### EXCERPTED RECORDS
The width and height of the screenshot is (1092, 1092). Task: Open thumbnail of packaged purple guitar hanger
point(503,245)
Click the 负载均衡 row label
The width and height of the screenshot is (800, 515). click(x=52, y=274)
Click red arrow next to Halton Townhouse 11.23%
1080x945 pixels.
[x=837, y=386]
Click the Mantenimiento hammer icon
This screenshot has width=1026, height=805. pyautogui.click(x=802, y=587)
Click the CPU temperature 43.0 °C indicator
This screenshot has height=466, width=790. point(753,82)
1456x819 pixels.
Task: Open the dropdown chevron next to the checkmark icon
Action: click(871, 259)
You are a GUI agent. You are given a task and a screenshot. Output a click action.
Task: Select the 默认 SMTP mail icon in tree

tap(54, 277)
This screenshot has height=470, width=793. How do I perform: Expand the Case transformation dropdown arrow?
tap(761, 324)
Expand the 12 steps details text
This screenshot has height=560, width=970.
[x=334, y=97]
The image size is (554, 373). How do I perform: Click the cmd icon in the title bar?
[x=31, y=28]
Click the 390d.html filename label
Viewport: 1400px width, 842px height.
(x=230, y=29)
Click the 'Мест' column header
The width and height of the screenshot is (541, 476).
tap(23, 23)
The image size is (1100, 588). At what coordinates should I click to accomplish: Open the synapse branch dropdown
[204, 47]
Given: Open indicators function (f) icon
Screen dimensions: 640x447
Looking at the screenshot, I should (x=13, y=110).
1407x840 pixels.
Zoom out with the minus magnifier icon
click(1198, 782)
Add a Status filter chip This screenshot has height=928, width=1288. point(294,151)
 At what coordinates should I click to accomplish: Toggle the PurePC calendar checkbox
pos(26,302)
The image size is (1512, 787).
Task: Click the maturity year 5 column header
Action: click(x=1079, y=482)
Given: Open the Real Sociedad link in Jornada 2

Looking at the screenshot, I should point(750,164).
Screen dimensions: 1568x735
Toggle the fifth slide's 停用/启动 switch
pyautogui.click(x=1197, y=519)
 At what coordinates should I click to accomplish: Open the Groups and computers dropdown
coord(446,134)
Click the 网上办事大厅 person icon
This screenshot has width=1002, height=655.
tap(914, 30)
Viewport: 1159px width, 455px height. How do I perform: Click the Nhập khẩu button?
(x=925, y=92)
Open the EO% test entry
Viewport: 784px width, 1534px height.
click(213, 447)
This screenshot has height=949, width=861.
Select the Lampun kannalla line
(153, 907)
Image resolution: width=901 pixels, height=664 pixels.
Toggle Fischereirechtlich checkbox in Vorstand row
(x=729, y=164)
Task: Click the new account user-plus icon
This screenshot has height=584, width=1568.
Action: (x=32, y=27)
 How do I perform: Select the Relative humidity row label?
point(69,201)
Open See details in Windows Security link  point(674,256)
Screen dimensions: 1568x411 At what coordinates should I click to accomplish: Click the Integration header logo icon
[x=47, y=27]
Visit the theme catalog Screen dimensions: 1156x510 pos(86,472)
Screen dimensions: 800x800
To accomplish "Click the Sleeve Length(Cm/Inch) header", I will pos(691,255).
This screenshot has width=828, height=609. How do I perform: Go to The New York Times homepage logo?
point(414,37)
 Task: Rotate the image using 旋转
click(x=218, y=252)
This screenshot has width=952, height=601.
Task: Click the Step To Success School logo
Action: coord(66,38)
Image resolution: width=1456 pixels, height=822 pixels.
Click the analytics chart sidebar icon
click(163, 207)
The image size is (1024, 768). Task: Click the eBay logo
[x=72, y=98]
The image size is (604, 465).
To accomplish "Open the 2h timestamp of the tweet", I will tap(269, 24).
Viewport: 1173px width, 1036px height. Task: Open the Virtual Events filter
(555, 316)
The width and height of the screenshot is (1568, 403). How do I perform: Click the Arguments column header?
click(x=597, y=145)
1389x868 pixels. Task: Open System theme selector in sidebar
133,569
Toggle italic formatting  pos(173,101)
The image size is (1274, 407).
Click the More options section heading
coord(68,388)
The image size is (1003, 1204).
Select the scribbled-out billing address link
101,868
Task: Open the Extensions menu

### WHAT TO DO
Copy the lines of the listing above, starting at the line containing "At what coordinates should I click to accomplish: Toggle" and ending at the line containing "pyautogui.click(x=1197, y=519)", both included, with nothing changed.

### ANSWER TO THIS PROBLEM
 At what coordinates should I click to accomplish: Toggle the PurePC calendar checkbox
pos(26,302)
The image size is (1512, 787).
Task: Click the maturity year 5 column header
Action: click(x=1079, y=482)
Given: Open the Real Sociedad link in Jornada 2

Looking at the screenshot, I should point(750,164).
Screen dimensions: 1568x735
Toggle the fifth slide's 停用/启动 switch
pyautogui.click(x=1197, y=519)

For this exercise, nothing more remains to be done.